Czech Prime Minister Mirek Topolanek and Environment Minister Martin Bursik are in New York on Monday, drumming up support for the Czech Republic at the United Nations. On Tuesday, there will be a vote on which country should gain a non-permanent seat on the UN Security Council. The Czech Republic is eyeing the post, which would span a period of two years and start in 2009, but it is up against Croatia in Tuesday's vote. The Czech Ambassador to the UN, Martin Palous has said that he is 'cautiously optimistic' about the Czech Republic's chances. These sentiments have been echoed by Czech Foreign Minister Karel Schwarzenberg.
On Monday, Skoda Transportation announced that it was working on a new type of tram, the 15T, to be integrated into the Prague public transport system by the end of 2009. Prague Public Transport Company has ordered 250 of the new trams, and is cooperating with the manufacturers on the design of the tram, said Skoda Transportation's General Manager, Tomas Krsek. The 15T will supersede Skoda's 14T tram, which was designed by Porsche. Skoda Transportation are investing 300 million CZK (15 million USD) into the development of the new 15T. Meanwhile, the Porsche-designed 14T has been criticized in some quarters for its stuffiness and the 'whistling' sound it makes when in motion.

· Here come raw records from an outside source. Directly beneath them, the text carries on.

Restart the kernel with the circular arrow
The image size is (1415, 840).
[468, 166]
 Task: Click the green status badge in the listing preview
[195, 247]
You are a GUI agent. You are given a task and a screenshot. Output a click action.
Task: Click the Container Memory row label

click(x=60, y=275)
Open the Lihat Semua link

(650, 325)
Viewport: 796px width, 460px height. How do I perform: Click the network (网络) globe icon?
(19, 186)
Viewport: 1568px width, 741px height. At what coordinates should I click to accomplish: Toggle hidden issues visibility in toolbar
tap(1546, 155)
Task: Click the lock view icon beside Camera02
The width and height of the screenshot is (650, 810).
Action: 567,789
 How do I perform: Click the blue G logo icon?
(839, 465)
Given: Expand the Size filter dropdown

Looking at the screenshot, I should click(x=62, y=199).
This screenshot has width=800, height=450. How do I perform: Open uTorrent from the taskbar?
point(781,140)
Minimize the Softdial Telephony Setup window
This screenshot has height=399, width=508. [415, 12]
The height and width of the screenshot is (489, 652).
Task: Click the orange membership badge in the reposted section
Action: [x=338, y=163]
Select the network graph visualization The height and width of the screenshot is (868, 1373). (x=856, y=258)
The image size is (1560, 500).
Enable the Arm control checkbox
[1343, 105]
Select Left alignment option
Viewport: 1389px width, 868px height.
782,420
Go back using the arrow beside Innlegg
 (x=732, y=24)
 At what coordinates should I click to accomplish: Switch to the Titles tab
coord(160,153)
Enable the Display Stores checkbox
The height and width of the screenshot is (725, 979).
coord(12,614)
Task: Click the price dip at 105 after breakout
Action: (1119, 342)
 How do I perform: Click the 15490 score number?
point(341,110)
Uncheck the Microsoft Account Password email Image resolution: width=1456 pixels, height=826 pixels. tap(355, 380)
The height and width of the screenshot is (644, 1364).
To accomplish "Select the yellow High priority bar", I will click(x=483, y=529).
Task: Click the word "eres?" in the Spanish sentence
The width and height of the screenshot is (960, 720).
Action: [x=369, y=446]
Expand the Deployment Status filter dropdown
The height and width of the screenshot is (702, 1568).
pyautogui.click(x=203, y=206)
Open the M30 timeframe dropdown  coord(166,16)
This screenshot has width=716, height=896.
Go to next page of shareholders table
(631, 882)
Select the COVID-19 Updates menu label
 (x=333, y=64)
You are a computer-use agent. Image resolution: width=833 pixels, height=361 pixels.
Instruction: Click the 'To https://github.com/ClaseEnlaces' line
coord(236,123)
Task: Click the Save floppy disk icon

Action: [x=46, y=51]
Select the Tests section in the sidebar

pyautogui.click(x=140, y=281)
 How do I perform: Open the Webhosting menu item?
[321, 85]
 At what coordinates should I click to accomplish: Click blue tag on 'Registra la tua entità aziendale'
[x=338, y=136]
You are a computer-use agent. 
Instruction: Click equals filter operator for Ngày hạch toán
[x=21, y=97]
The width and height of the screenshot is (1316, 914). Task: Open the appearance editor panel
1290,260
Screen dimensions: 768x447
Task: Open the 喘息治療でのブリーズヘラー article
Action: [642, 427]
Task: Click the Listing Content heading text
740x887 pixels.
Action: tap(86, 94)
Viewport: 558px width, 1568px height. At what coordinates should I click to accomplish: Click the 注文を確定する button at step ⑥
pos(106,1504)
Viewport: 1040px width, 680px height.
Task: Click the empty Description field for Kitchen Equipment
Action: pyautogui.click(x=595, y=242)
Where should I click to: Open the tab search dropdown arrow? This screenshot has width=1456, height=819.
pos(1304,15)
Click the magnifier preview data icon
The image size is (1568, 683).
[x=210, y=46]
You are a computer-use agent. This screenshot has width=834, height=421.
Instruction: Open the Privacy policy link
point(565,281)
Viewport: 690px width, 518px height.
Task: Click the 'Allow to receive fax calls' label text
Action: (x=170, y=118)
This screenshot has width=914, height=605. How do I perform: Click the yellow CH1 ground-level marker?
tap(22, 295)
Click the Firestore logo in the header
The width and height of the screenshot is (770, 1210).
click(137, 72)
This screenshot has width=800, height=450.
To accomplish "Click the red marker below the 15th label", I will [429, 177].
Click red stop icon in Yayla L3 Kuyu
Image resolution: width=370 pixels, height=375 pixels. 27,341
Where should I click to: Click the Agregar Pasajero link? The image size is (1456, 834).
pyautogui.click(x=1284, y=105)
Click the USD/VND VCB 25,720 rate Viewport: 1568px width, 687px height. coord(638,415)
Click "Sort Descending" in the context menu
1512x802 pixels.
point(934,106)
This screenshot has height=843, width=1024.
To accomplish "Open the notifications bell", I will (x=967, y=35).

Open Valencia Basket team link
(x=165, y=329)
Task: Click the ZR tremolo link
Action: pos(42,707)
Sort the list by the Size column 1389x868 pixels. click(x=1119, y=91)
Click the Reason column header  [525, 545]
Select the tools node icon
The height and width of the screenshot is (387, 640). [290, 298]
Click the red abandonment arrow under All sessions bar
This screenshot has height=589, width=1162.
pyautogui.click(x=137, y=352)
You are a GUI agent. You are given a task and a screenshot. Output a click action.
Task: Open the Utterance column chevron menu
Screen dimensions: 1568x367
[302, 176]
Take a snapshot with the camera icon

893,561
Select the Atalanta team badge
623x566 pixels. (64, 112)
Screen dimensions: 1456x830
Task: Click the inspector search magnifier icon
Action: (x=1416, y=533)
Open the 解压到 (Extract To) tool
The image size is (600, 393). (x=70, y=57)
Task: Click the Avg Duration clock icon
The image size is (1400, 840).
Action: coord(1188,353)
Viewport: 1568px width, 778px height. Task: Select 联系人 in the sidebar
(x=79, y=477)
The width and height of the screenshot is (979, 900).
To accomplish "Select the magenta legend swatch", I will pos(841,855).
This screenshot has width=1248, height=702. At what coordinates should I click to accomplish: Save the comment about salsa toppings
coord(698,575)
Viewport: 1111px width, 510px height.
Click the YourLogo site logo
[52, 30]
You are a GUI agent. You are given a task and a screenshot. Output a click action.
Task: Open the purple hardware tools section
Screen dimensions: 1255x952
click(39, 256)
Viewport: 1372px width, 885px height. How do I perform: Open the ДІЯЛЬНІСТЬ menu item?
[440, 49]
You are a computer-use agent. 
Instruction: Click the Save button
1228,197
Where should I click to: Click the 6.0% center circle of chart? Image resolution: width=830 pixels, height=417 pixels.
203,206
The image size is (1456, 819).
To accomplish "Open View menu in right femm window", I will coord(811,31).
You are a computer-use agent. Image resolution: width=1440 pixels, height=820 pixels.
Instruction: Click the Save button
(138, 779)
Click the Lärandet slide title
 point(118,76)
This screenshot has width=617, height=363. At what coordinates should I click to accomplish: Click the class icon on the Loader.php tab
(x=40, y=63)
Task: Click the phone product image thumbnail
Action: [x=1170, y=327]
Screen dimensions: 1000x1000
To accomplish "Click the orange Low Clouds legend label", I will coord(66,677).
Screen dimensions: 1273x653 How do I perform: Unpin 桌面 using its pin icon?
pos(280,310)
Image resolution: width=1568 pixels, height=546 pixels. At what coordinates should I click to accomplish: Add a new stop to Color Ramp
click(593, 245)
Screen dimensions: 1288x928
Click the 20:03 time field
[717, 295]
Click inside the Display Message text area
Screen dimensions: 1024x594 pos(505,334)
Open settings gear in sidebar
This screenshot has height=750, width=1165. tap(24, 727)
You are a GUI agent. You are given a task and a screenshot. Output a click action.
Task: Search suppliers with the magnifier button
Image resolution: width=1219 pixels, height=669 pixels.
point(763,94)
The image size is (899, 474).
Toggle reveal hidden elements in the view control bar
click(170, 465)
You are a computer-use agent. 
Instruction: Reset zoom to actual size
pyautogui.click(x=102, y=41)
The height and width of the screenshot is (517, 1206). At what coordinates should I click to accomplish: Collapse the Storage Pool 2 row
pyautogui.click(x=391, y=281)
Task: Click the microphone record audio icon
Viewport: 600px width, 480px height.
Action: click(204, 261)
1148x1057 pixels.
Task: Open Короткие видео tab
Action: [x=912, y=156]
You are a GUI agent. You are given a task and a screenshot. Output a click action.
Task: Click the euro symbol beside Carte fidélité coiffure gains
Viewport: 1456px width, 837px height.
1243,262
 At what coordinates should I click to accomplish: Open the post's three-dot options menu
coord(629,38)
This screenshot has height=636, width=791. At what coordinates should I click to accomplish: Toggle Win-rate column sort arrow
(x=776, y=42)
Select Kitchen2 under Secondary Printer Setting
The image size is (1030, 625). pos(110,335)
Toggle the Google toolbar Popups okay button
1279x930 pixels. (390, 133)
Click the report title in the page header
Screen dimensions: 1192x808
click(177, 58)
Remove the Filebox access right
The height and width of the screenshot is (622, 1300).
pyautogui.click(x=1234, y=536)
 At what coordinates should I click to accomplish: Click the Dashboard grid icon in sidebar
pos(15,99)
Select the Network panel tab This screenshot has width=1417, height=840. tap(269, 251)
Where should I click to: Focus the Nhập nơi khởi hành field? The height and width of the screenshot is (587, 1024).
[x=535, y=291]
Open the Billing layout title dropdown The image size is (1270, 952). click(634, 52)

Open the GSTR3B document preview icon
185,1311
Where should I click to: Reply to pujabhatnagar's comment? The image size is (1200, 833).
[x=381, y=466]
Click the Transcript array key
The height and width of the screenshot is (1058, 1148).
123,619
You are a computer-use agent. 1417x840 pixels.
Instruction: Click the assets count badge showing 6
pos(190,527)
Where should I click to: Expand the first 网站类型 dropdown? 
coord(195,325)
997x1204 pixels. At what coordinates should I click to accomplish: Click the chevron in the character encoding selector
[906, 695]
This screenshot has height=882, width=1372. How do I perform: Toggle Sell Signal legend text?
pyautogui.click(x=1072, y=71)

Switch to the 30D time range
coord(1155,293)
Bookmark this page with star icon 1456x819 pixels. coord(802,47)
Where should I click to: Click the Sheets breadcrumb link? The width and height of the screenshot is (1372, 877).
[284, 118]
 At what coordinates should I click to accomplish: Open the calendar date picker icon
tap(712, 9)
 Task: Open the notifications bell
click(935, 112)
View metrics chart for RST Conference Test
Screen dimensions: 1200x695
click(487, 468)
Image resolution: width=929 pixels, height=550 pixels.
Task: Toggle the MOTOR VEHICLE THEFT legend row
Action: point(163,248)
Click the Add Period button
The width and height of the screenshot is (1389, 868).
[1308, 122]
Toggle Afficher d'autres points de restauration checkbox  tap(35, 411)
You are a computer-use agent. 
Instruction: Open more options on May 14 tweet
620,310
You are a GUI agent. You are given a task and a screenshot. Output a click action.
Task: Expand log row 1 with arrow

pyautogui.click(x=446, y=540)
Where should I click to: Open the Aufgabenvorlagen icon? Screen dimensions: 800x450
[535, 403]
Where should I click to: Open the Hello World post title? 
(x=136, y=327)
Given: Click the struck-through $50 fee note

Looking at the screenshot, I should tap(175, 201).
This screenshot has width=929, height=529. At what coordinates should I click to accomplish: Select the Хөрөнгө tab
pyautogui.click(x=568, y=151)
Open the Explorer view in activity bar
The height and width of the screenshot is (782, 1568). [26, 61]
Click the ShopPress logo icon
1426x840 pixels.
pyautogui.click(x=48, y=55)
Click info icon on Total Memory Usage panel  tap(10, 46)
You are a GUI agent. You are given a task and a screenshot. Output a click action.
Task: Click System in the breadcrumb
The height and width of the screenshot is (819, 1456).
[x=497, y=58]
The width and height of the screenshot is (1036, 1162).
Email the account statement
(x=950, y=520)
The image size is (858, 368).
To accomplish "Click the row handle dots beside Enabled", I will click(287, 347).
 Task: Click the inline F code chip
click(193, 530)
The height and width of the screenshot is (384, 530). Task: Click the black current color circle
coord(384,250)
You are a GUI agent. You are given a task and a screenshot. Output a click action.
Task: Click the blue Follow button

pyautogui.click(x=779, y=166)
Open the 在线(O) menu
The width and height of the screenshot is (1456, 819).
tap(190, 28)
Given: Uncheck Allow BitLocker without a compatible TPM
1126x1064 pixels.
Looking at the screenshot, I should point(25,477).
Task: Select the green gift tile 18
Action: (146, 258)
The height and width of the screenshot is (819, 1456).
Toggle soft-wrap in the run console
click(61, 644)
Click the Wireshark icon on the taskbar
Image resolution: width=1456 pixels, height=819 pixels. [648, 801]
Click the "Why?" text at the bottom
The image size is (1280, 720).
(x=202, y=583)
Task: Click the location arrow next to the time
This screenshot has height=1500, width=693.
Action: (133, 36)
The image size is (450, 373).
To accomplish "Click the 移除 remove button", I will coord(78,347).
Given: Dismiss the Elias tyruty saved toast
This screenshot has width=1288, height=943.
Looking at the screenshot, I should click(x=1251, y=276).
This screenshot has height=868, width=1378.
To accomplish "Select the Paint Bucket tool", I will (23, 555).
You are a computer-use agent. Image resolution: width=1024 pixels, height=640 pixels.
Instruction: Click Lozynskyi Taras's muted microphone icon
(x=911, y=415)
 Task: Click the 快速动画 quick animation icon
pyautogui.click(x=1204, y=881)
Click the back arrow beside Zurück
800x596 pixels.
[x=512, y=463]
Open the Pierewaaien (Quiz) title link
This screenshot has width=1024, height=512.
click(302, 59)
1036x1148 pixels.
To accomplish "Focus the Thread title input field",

Czech-born architect Jan Kaplicky has warned that other world-renowned
architects will now be wary of undertaking projects in the Czech Republic,
following the turmoil over a proposed new National Library building on
Letna Plain. He made the comments during an interview on TV Nova on Sunday.
Plans for a new library building, designed by Mr. Kaplicky, have been
halted in response to growing opposition from city councilors belonging to
the Civic Democratic Party. The project's opponents have a majority in
Prague City Hall and could easily scupper the project.
On Sunday, Prague mayor Pavel Bem said that the design might fit another less historic district of Prague, but on Letna Plain, beside the castle, the building would be 'unsympathetic' and 'show no respect for its surroundings'.
In related news, Interior Minister Ivan Langer told journalists on Monday that the government was to spend 400 million CZK (20 million USD) over the next four years on crime prevention. Interior Minister Langer also called for a more regional approach to the tackling of crime. The money is to be spent, according to the Interior Ministry on crime-prevention schemes in schools, and CCTV systems in particular. Funds will no longer be administered centrally, said Mr. Langer, but by regional councils instead. In its new crime-prevention initiative, the government has given priority to lowering rates of violent crime and property crime in particular. Target groups identified include school-children and the socially-excluded.